BEGIN Document passage

The clouds streak across the grey sky, obscuring the sun’s light if not its heat. Sea-birds squeal and call as they glide over the wide patch of coral-studded sand. Purple flowers pop in the clusters of green leaves that form a line to separate the grass from the advancing beach. The waves rumble at the shore in a soft rhythm like a drum swell to fill the silence every few seconds. And I sit on the cabin porch in the thick. humid air, looking over the scene when I’m not staring into the darkness behind my eyelids.
This is a day “off” from work, the one full day of a visit to the resort at the north end of the island. I’m on leave from military responsibilities, though they still hover over my mind like a swarm of the mosquitos and gnats that nip at my exposed skin.
Work duties may be on hold, but that doesn’t mean their voices remain silent. One of my programs requires more attention–something unimportant but neglected too long. Mysteries and technical difficulties loom over one of my aircrew duties–and another program that falls under my purview. We’ve asked for aid and channeled our questions in the right direction, so now we wait for additional details. I have personal responsibilities calling for attention, and my transition to retirement, put off as somewhere forever down the road, approaches next year with the inexorable passage of time.

END Document passage
BEGIN Provided material

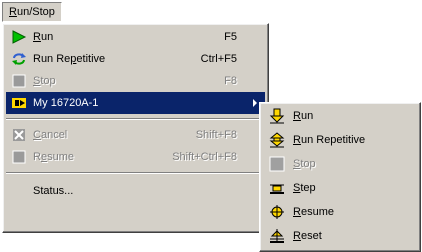  What do you see at coordinates (340, 212) in the screenshot?
I see `submenu-item-resume: Resume` at bounding box center [340, 212].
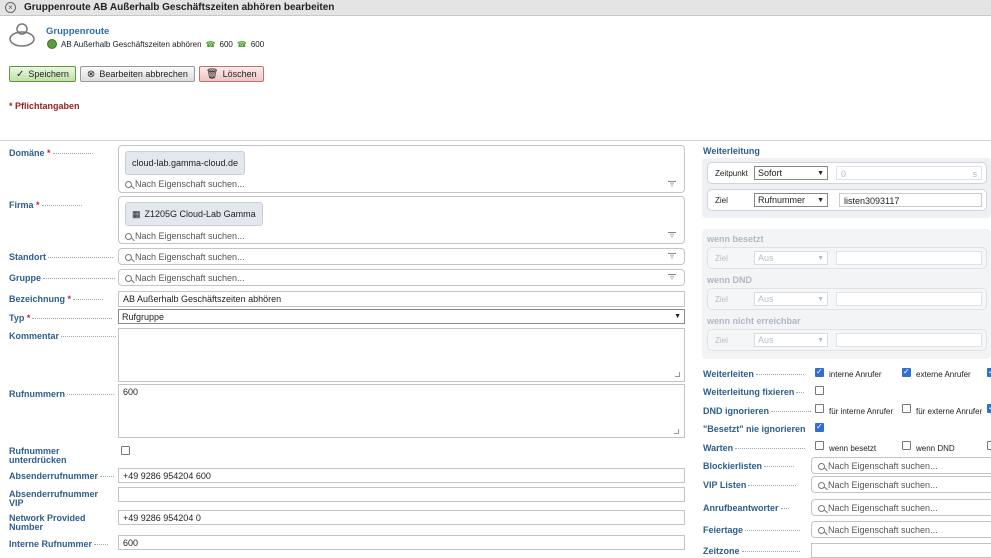 The height and width of the screenshot is (558, 991). Describe the element at coordinates (10, 8) in the screenshot. I see `close-icon: ×` at that location.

END Provided material

*Task goal*:
Reproduce the full passage about the day off at the island resort, word for word.

*Answer box*:
The clouds streak across the grey sky, obscuring the sun’s light if not its heat. Sea-birds squeal and call as they glide over the wide patch of coral-studded sand. Purple flowers pop in the clusters of green leaves that form a line to separate the grass from the advancing beach. The waves rumble at the shore in a soft rhythm like a drum swell to fill the silence every few seconds. And I sit on the cabin porch in the thick. humid air, looking over the scene when I’m not staring into the darkness behind my eyelids.
This is a day “off” from work, the one full day of a visit to the resort at the north end of the island. I’m on leave from military responsibilities, though they still hover over my mind like a swarm of the mosquitos and gnats that nip at my exposed skin.
Work duties may be on hold, but that doesn’t mean their voices remain silent. One of my programs requires more attention–something unimportant but neglected too long. Mysteries and technical difficulties loom over one of my aircrew duties–and another program that falls under my purview. We’ve asked for aid and channeled our questions in the right direction, so now we wait for additional details. I have personal responsibilities calling for attention, and my transition to retirement, put off as somewhere forever down the road, approaches next year with the inexorable passage of time.